Exercise material:
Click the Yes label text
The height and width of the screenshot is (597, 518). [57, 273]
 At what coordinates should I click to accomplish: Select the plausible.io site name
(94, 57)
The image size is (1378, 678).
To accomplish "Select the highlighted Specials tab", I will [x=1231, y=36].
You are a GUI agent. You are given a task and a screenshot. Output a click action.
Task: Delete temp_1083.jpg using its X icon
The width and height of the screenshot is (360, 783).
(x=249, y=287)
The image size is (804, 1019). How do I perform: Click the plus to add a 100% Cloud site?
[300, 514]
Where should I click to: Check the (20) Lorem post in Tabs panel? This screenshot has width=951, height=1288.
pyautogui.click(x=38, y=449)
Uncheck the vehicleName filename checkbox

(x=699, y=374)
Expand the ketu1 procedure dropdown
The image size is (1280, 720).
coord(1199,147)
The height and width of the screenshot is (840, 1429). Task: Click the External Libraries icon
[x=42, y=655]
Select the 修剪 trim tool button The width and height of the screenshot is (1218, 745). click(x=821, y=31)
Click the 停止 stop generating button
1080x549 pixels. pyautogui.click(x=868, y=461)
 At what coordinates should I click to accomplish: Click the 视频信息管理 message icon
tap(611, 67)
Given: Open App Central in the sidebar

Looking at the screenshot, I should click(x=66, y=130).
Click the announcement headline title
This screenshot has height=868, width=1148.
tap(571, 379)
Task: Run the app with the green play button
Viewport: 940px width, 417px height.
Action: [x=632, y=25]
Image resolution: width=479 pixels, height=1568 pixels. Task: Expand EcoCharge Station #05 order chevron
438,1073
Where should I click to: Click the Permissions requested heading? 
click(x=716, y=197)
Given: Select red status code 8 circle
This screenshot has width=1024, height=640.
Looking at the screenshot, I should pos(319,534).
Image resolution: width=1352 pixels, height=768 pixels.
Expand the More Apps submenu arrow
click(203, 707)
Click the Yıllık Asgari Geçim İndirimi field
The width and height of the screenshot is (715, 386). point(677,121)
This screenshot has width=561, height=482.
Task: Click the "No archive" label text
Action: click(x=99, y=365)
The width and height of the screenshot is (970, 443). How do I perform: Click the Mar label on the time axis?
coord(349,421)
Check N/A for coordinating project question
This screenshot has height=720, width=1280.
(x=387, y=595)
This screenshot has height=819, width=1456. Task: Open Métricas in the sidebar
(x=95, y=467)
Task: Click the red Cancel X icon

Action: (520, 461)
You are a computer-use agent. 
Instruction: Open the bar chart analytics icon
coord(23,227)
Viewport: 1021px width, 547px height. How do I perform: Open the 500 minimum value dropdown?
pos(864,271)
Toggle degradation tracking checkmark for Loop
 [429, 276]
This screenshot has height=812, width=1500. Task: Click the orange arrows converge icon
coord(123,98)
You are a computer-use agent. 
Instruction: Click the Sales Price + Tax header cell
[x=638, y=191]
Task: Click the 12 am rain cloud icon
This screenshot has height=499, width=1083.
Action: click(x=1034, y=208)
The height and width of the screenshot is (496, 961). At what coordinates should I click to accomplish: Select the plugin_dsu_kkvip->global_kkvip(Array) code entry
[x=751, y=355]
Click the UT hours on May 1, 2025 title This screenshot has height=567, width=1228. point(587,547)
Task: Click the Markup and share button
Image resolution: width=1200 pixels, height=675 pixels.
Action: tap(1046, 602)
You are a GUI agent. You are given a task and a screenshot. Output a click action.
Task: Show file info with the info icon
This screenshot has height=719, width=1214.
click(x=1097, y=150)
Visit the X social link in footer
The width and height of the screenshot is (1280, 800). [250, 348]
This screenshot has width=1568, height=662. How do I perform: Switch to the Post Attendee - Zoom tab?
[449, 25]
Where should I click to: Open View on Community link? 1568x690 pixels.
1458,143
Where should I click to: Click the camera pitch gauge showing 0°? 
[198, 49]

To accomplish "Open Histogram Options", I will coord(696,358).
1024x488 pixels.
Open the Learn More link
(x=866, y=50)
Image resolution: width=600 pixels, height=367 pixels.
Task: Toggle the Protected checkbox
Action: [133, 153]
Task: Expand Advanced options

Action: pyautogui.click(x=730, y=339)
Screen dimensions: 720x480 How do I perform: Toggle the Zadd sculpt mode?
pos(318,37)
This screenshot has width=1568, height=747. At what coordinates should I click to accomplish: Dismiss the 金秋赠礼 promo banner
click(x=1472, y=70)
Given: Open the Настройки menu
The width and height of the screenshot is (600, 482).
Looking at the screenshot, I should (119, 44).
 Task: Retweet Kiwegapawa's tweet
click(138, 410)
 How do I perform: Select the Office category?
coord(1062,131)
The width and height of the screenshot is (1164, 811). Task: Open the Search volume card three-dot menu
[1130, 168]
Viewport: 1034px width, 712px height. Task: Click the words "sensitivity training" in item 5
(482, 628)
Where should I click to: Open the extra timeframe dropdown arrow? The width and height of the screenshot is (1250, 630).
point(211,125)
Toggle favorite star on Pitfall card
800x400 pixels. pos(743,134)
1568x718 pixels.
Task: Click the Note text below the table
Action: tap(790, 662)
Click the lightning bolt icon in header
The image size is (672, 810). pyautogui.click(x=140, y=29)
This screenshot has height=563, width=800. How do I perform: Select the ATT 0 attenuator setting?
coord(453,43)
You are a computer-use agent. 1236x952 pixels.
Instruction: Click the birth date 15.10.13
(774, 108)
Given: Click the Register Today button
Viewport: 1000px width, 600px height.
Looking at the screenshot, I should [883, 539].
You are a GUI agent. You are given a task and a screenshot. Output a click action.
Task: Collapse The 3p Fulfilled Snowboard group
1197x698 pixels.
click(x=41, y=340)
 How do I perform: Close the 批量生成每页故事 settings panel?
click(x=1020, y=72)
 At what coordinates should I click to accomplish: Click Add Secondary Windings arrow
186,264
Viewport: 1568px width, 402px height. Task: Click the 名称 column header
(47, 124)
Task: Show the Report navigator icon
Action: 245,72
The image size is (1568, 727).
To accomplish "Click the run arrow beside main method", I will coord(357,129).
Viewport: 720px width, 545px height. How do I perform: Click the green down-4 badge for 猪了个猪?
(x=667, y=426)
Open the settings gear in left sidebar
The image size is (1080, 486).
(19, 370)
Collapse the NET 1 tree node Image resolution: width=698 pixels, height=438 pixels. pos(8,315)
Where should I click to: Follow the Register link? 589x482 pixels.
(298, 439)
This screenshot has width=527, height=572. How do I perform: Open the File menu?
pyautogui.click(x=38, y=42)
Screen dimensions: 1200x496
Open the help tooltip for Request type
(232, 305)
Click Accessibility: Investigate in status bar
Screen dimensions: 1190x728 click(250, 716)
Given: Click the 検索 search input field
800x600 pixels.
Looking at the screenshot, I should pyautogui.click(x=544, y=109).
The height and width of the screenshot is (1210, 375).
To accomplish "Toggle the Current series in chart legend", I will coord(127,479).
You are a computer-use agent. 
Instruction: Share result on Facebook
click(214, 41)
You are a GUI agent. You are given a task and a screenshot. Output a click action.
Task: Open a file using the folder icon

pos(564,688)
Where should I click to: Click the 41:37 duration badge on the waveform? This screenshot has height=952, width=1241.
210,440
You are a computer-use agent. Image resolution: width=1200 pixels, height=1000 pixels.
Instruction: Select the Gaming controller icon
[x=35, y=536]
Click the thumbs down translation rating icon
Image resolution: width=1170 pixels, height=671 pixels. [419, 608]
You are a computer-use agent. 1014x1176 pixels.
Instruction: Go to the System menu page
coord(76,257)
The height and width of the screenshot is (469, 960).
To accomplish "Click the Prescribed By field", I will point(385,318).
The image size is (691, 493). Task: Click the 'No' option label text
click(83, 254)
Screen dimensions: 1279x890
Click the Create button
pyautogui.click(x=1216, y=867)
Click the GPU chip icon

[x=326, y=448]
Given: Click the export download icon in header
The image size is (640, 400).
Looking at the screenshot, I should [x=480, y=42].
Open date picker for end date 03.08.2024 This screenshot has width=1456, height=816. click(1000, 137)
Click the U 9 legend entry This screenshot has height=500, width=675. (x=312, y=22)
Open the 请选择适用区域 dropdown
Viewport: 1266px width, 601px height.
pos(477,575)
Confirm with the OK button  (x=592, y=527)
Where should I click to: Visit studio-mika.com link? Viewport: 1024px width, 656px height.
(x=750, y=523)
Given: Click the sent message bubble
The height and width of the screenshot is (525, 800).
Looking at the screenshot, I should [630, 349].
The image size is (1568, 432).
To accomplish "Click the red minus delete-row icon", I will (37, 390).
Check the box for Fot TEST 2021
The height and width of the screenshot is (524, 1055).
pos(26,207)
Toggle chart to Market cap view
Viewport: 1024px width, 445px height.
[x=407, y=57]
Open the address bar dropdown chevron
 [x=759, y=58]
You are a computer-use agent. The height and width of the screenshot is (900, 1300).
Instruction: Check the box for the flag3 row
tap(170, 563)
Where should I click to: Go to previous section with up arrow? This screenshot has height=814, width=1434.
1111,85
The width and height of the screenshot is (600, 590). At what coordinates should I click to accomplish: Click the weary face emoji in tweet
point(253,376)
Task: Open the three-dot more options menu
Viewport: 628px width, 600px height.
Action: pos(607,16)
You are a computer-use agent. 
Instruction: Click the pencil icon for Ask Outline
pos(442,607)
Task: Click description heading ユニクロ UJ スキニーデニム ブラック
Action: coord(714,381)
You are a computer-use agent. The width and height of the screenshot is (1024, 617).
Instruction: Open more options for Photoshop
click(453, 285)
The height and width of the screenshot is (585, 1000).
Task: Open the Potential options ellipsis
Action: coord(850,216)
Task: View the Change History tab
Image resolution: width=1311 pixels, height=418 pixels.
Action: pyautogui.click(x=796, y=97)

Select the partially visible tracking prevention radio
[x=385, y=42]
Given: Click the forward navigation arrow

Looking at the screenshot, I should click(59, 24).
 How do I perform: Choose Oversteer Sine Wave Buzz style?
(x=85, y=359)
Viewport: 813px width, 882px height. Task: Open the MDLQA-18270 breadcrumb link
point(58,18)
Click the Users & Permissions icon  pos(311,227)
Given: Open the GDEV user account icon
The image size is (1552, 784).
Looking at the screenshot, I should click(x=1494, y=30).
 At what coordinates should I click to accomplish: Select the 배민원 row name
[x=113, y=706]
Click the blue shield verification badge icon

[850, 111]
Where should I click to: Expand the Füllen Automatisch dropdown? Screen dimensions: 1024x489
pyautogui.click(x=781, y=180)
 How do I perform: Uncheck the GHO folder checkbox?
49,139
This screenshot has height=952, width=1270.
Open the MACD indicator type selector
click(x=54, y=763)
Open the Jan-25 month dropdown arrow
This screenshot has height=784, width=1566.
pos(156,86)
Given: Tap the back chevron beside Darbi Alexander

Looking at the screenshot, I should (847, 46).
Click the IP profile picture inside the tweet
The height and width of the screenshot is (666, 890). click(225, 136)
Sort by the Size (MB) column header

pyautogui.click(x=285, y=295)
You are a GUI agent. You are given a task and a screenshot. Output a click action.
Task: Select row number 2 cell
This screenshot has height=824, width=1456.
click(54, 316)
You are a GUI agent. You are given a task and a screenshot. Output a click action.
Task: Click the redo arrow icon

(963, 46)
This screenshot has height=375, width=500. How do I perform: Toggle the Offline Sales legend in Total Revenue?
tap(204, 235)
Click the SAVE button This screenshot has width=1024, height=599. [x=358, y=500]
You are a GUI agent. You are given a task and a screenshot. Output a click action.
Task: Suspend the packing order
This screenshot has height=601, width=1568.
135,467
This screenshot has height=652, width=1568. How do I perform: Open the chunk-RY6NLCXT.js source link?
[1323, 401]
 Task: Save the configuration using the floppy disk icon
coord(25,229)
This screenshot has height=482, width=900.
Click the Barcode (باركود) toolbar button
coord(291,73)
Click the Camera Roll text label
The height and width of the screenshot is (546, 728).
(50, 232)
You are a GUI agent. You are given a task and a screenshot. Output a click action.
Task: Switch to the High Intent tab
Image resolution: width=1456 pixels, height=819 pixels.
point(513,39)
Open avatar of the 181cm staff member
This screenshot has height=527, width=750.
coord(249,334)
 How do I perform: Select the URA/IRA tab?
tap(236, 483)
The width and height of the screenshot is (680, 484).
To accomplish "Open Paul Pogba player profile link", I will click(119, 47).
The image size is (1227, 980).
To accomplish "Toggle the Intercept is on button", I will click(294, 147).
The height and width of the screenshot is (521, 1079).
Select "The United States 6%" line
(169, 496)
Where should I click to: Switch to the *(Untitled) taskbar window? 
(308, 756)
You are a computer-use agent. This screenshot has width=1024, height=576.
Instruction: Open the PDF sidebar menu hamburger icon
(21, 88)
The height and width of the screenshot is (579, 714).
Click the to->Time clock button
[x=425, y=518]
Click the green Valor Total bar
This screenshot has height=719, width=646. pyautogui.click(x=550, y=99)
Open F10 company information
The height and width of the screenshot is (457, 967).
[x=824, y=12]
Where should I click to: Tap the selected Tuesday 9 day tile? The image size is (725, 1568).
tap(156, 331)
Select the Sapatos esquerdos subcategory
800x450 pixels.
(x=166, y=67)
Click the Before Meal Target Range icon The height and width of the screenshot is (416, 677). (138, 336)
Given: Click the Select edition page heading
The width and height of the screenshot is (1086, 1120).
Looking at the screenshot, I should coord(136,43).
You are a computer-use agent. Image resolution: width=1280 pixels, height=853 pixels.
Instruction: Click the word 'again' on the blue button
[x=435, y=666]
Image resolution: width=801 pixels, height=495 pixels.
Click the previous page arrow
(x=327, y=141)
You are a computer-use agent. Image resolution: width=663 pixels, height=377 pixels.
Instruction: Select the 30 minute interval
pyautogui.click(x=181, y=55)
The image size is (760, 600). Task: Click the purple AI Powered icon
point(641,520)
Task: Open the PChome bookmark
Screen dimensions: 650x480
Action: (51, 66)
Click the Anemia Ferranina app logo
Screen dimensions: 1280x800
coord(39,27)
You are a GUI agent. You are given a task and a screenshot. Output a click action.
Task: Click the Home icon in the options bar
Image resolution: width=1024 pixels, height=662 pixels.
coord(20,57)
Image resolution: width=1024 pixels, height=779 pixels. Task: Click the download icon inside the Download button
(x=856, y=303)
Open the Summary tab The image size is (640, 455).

Brief: For every line in the material above, note whether the word "Collapse" appears, then state the number of lines where it does and nothing else.

Expected output: 2